**YOUR OBJECTIVE:**
For the data below, please report each line where the word "will" is found.
------ RECORD EXCERPTS
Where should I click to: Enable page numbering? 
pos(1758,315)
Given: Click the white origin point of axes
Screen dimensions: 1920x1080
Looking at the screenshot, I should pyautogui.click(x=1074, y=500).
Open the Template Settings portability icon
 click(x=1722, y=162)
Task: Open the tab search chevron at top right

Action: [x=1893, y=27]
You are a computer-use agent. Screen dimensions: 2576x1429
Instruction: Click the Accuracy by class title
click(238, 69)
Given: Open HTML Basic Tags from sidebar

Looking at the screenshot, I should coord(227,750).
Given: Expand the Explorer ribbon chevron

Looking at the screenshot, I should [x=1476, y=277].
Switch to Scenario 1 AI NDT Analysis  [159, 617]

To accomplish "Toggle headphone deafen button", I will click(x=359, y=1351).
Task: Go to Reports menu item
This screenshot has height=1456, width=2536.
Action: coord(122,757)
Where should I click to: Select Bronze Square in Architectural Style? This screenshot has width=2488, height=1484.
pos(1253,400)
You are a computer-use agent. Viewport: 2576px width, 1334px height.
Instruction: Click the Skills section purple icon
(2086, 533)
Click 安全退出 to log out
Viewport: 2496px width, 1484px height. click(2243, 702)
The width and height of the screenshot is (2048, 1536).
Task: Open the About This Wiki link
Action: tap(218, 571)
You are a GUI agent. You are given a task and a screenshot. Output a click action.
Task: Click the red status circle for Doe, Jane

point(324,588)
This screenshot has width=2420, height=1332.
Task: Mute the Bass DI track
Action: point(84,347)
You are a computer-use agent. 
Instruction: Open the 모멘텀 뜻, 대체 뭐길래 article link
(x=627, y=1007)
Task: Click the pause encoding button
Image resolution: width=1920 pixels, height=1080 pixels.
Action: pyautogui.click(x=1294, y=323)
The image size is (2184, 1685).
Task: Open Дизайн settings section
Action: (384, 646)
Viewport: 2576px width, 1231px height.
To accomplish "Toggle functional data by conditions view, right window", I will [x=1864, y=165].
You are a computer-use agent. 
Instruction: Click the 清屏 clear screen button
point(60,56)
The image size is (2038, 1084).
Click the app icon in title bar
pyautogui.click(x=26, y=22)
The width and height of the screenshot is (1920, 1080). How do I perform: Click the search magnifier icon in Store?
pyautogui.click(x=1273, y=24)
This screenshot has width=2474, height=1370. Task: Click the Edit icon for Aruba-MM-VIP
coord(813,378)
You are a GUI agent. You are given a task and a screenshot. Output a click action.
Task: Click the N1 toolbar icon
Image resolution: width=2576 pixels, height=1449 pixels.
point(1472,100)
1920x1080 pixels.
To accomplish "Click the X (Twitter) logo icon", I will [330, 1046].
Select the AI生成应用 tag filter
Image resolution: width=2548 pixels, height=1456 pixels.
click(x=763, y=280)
------------
**TASK ANSWER:**
To accomplish "Toggle headphone deafen button", I will click(x=359, y=1351).
To accomplish "Toggle functional data by conditions view, right window", I will [x=1864, y=165].
To accomplish "Click the X (Twitter) logo icon", I will [330, 1046].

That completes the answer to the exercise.